On today's menu: monitoring. People have all kinds of different meanings for monitoring, and they're all right, because there is no one way to monitor your applications and infrastructure. I just did a recount, and there are no less than six levels of detail you can and probably should get. Note that these are my definitions, they don't necessarily have to be officially named, they're solely based on my experiences. Let's start from the top, the outside view of your application.

Availability Level

Availability is a simple measure to the user, either your site is available or it's not. There is nothing in between. When it's slow, it's not available. It's a beautifully binary measure really. From your point of view, any component or layer in your infrastructure could be the problem. The art is to quickly find out which one it is.

So how do you notice when your site is not available? Waiting for your users to tell you is an option, but generally a pretty embarrassing one. Instead you generally start polling some part of your site that's representative of it as a whole. When that particular site is not available, your whole application may as well not be.

What that page should do is get a quick measure of the most important components of your site, check if they're available (maybe even with a timeout involved so you get an idea if a specific component is broken) and return the result. An external process can then monitor that page and notify you when it doesn't return the expected result. Make sure the site does a bit more than just return "OK". If it doesn't hit any of the major components in your stack, there's a chance you're not going to notice that e.g. your database is becoming unavailable.

You should run this process from a different host, but what do you do if that host is not available? Even as an infrastructure provider I like outsourcing parts of my own infrastructure. Here's where Pingdom comes into play. They can monitor a specific URL, TCP ports and whatnot from some two dozen locations across the planet and they randomly go through all of them, notifying you when your site is unavailable or the result doesn't match the expectations.


Business Level

These aren't necessarily metrics related to your application's or infrastructure's availability, they're more along the lines of what your users are doing right now, or have done over the last month. Think number of new users per day, number of sales in the last hour, or, in our case, number of EC2 instances running at any minute. Stuff like Google Analytics or click paths (using tools like Hummingbird, for example) in general also fall into this category.

These kind of metrics may be more important to your business than to your infrastructure, but they're important nonetheless, and they could e.g. be integrated with another metrics collection tool, some of which we'll get to in a minute. Depending on what kind of data you're gathering they're also useful to analyze spikes in your application's performance.

This kind of data can be hard to track in a generic way. Usually it's up to your application to gather them and turn them into a format that's acceptable to a different tool to collect them. They're also usually very specific to your application and its business model.

Application Level

Digging deeper from the outsider's view, you want to be able to track what's going on inside of your application right now. What are the main entry points, what are the database queries involved, where are the hot spots, which queries are slow, what kinds of errors are being caused by your application, to name a few.

━━━━━━━━

▸ **EXERCISE SET**:
1. Which service does the monitoring text name for checking a specific URL from locations around the world?
2. Transcribe the monitoring text from "Availability is a" to "well not be.".
The listing after this point has no connection to the monitoring text.

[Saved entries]
━━━━━━━━

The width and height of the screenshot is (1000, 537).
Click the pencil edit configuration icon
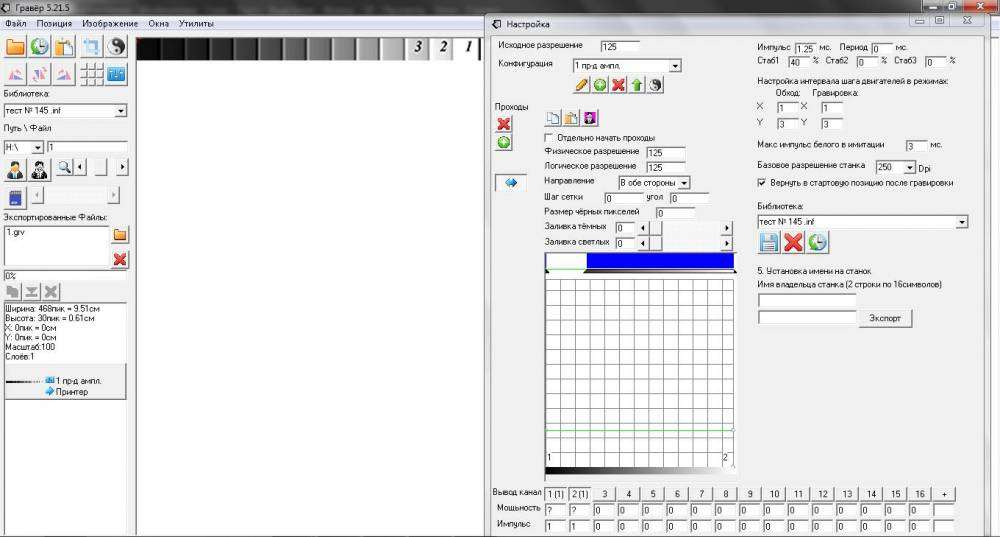(x=581, y=85)
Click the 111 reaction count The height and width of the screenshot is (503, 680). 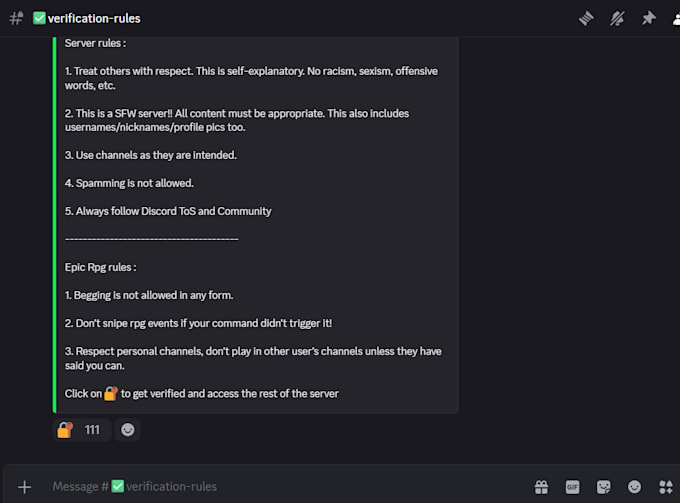tap(92, 430)
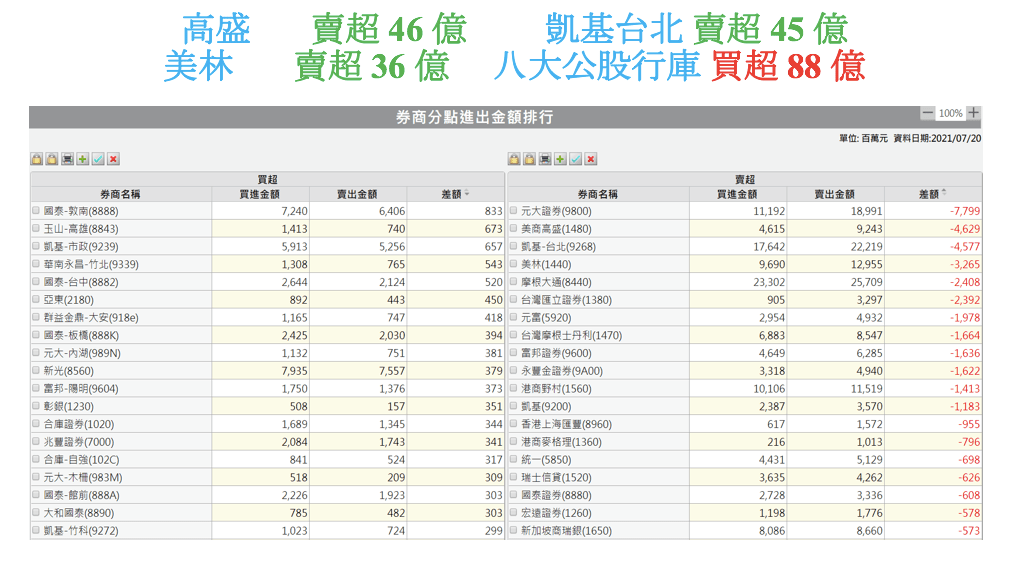Viewport: 1018px width, 572px height.
Task: Click the print icon in left table toolbar
Action: tap(67, 159)
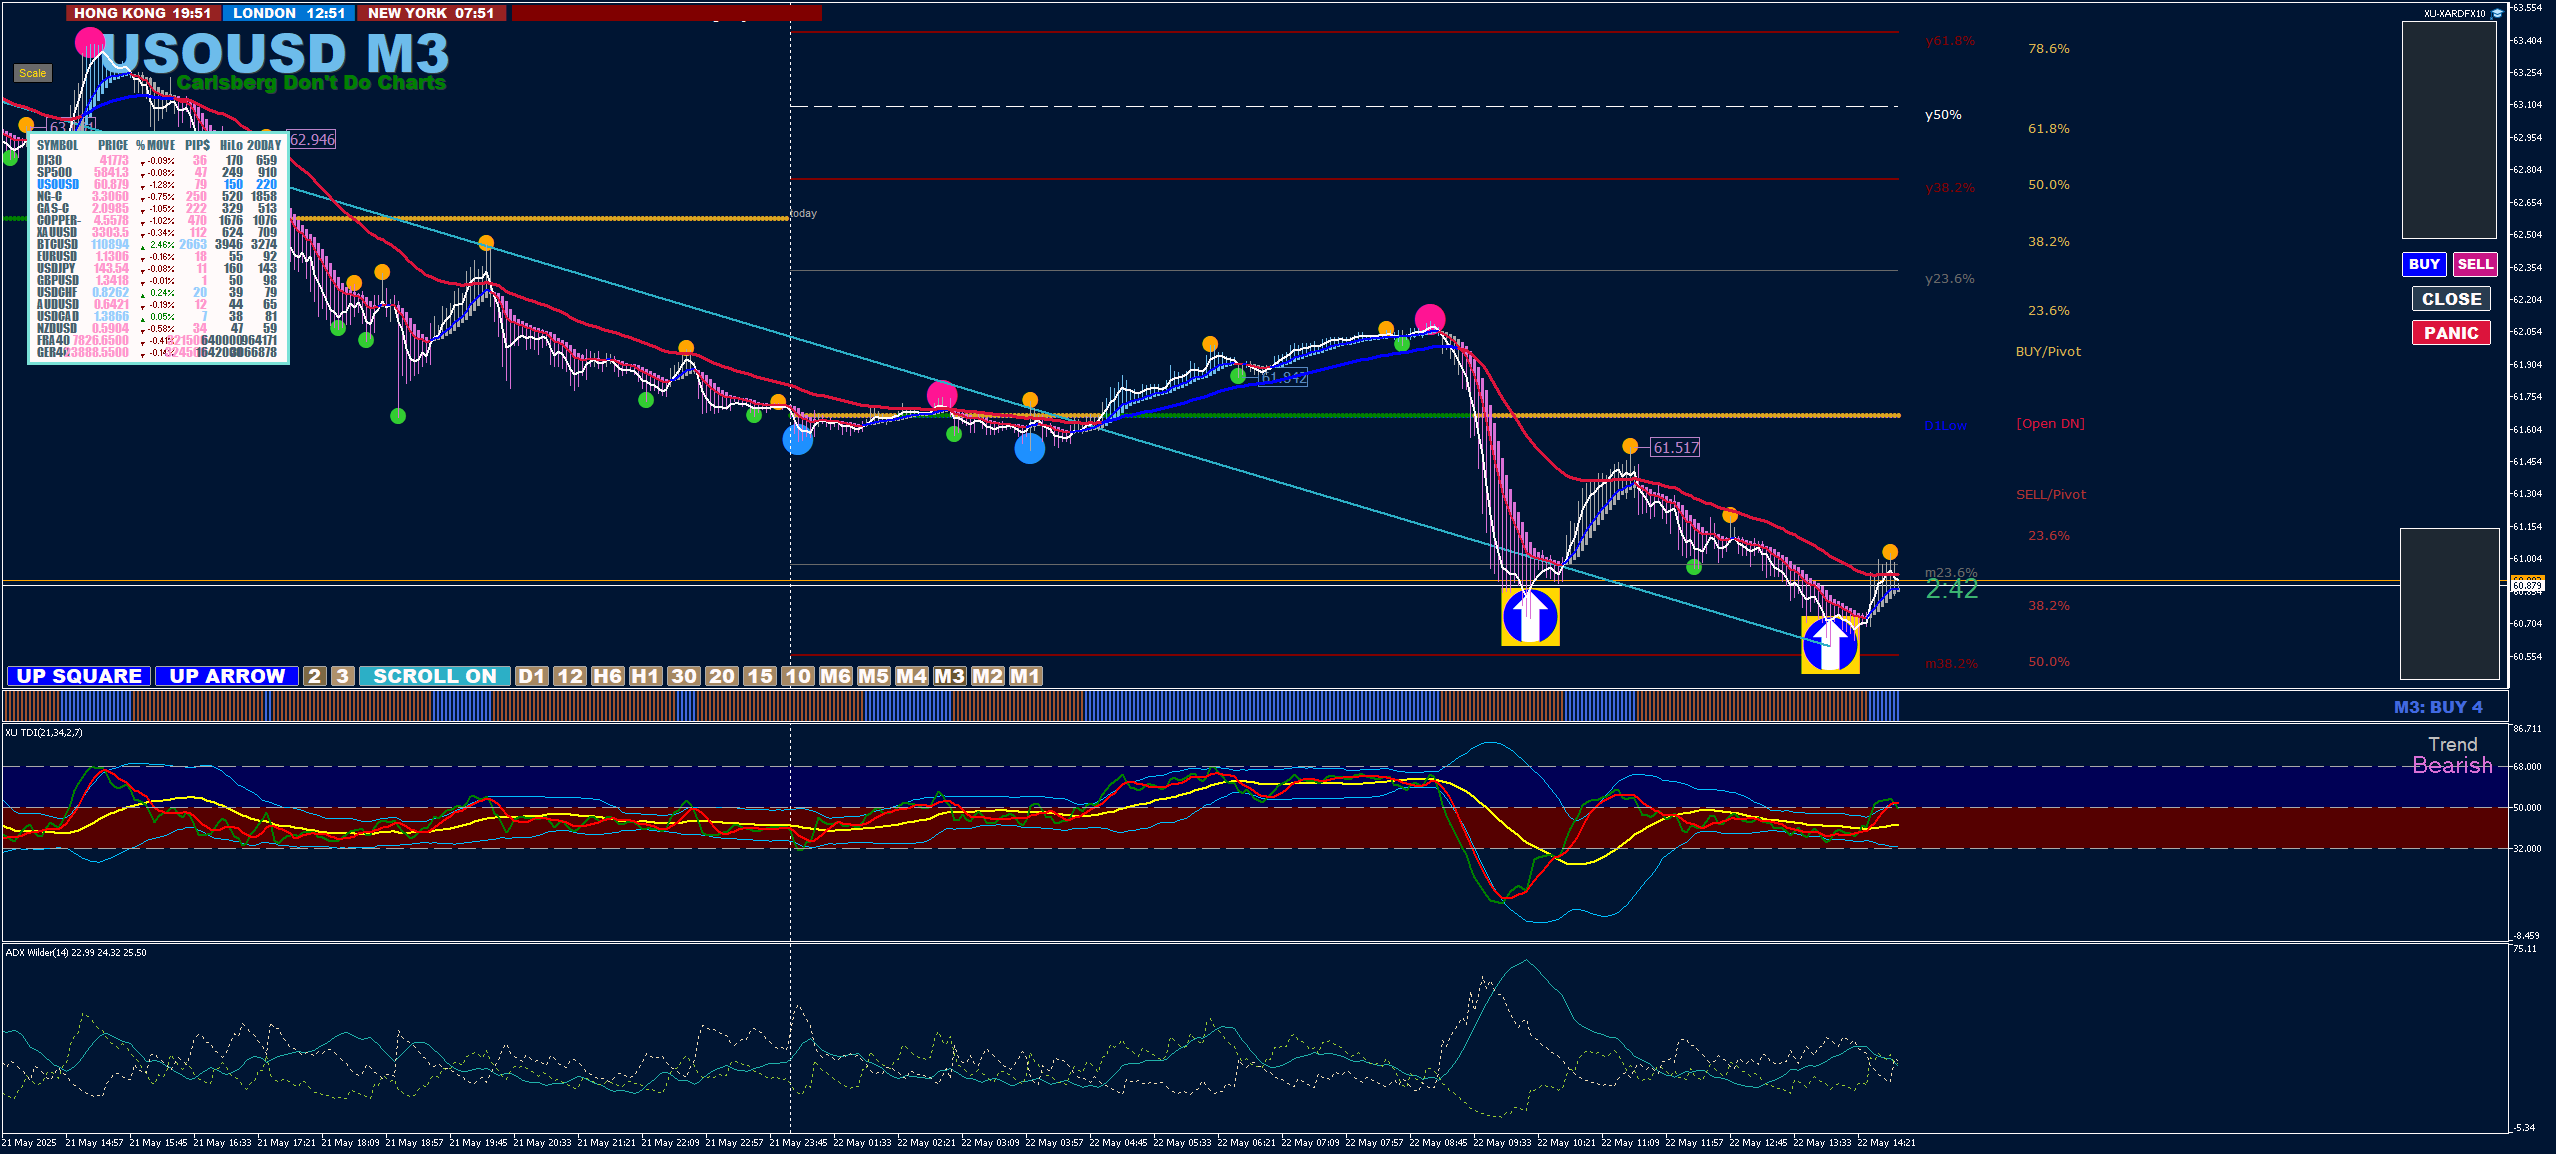This screenshot has height=1154, width=2556.
Task: Toggle the UP SQUARE signal button
Action: tap(79, 676)
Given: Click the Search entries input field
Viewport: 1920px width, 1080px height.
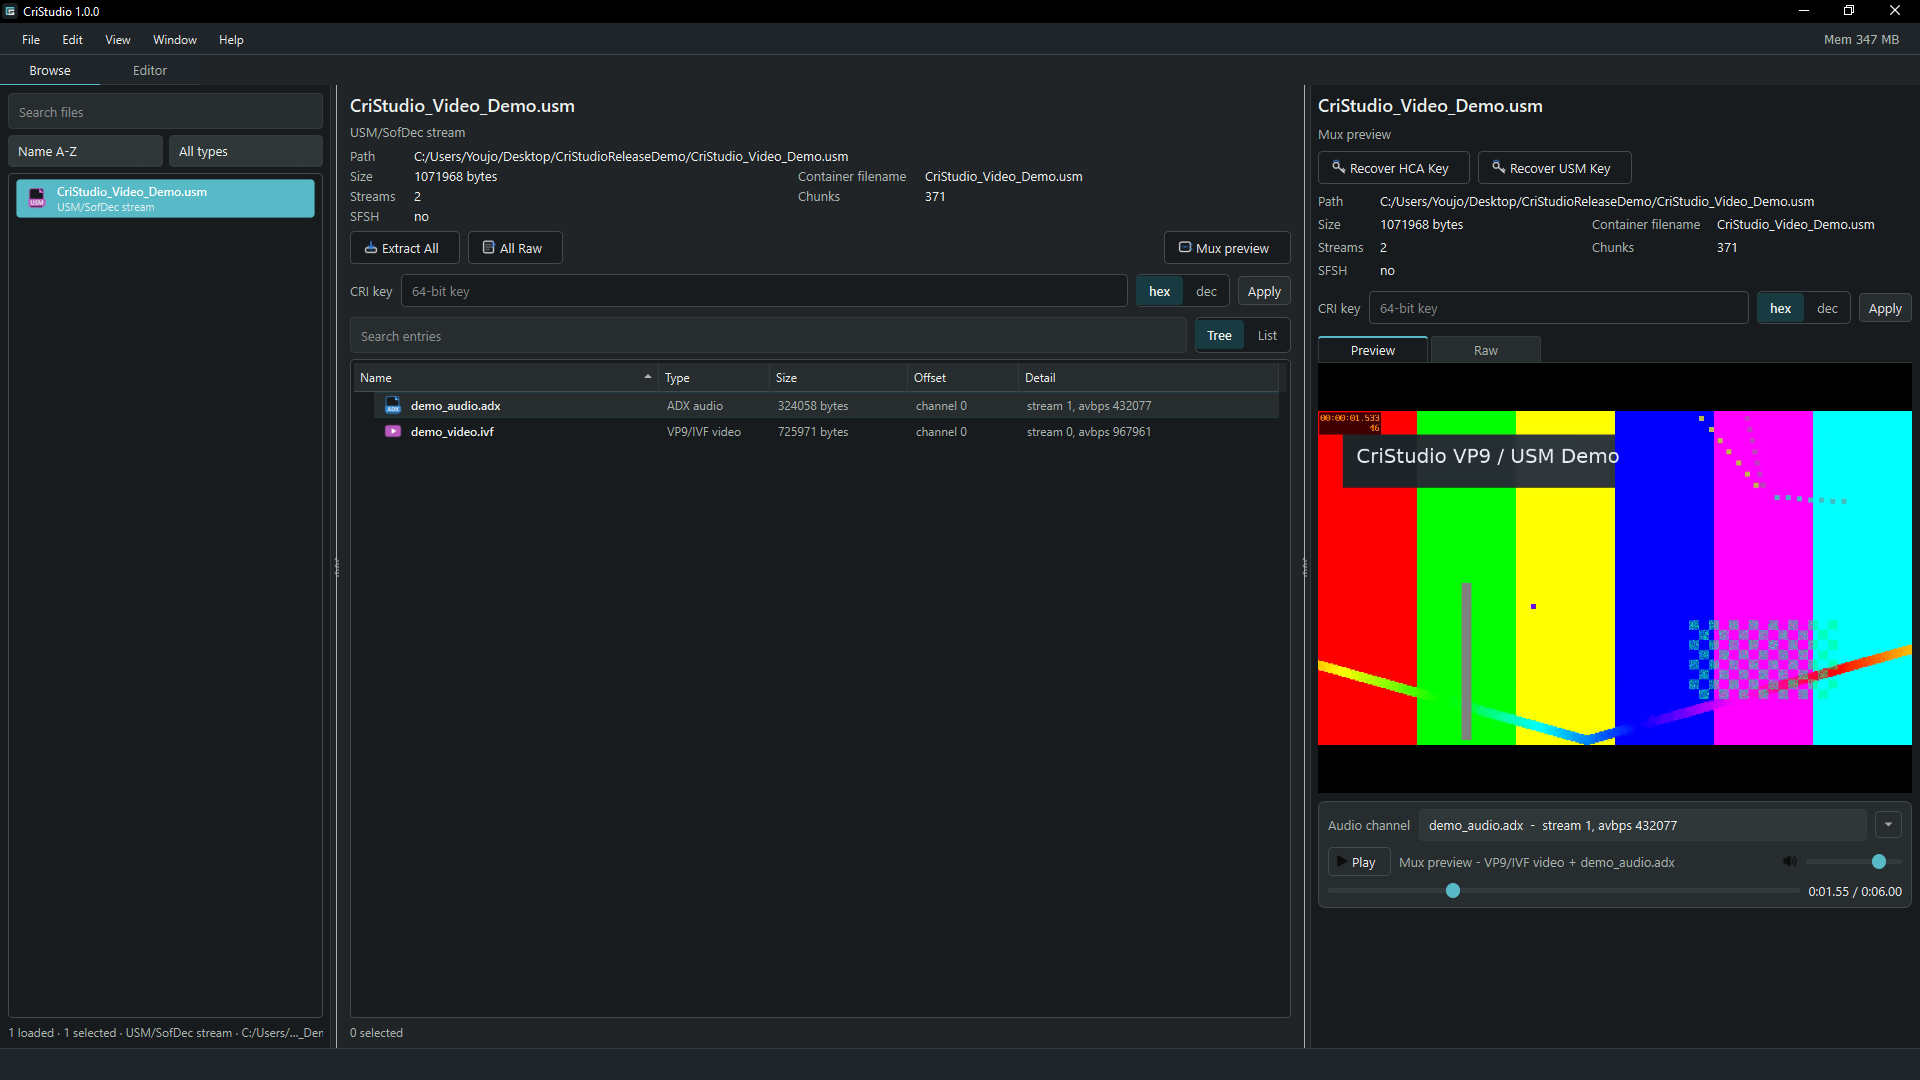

━━━━━━━━

▸ **RESULTS FOR EACH TASK**:
1. Pingdom.

2.
Availability is a simple measure to the user, either your site is available or it's not. There is nothing in between. When it's slow, it's not available. It's a beautifully binary measure really. From your point of view, any component or layer in your infrastructure could be the problem. The art is to quickly find out which one it is.

So how do you notice when your site is not available? Waiting for your users to tell you is an option, but generally a pretty embarrassing one. Instead you generally start polling some part of your site that's representative of it as a whole. When that particular site is not available, your whole application may as well not be.